Nello sprint a due, al termine di una gara ricca di colpi di scena, il belga beffa Tadej Pogacar. Ottavo Stefan Bissegger

È Wout van Aert il re del pavé. La 123esima Parigi-Roubaix incorona il belga, al termine di una gara appassionante e segnata da continui colpi di scena. Come quello che a una novantina abbondante di chilometri dal traguardo costringe a una lunga rincorsa Mathieu van der Poel. Costretto a un doppio cambio di bicicletta lungo uno dei trenta settori di acciottolato è scivolato a oltre due minuti dai battistrada. Scarto peraltro già ridottosi a meno di mezzo minuto a meno di sessanta chilometri dal velodromo di Roubaix, ma che taglia fuori dai giochi per il successo l'olandese, vincitore delle precedenti tre edizioni.

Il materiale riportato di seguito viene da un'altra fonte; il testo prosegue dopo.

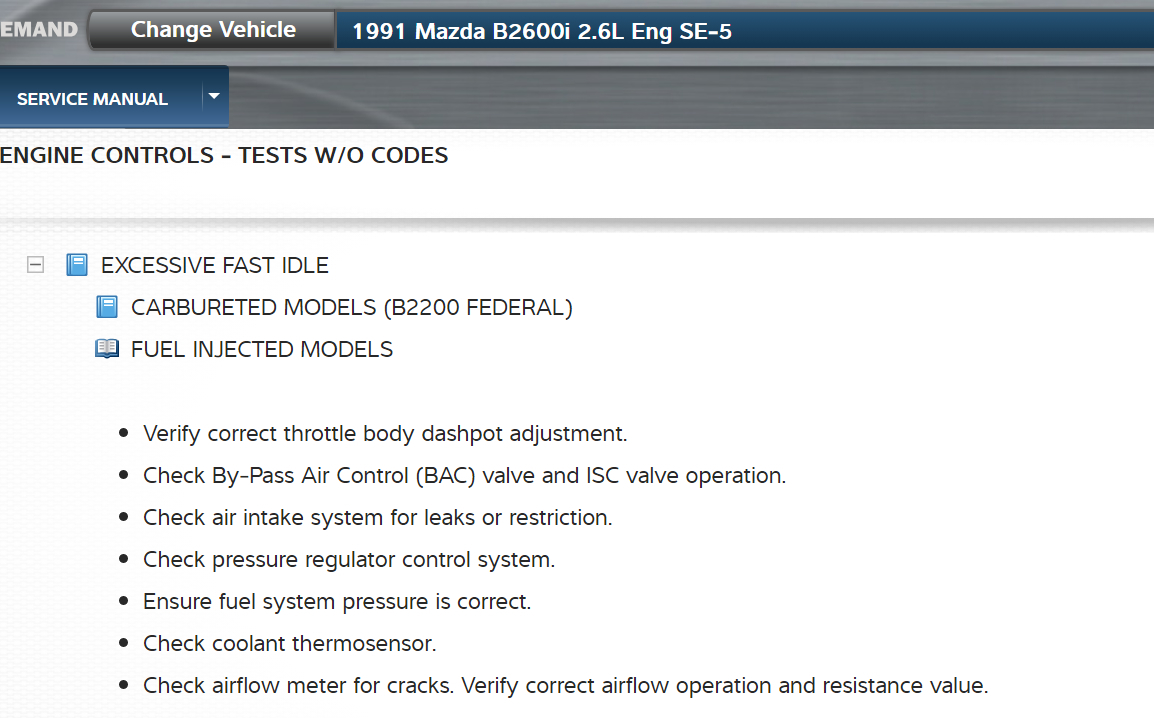The width and height of the screenshot is (1154, 718).
Task: Click the 1991 Mazda B2600i vehicle title
Action: [x=541, y=32]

Anche perché davanti ci sono Wout van Aert e Tadej Pogacar che spingono come treni, decisi più che mai a impedire il suo rientro. E nel gruppo di testa c'è anche un generosissimo Stefan Bissegger, deciso più che mai a migliorare il settimo posto dell'anno scorso.
Nel finale, davanti restano solo i due grandi favoriti: Van Aert e Pogacar. Con quest’ultimo che entra per primo nel velodromo per i due giri che tutto decidono. Lo sloveno resta in testa fino a mezzo giro dal traguardo, quando il belga rompe gli indugi e va a prendersi un vantaggio di due lunghezze sull’avversario per chiudere braccia al cielo: la Parigi-Rubaix numero 123 è definitivamente sua. Stefan Bissegger, dal canto suo, chiude ottavo.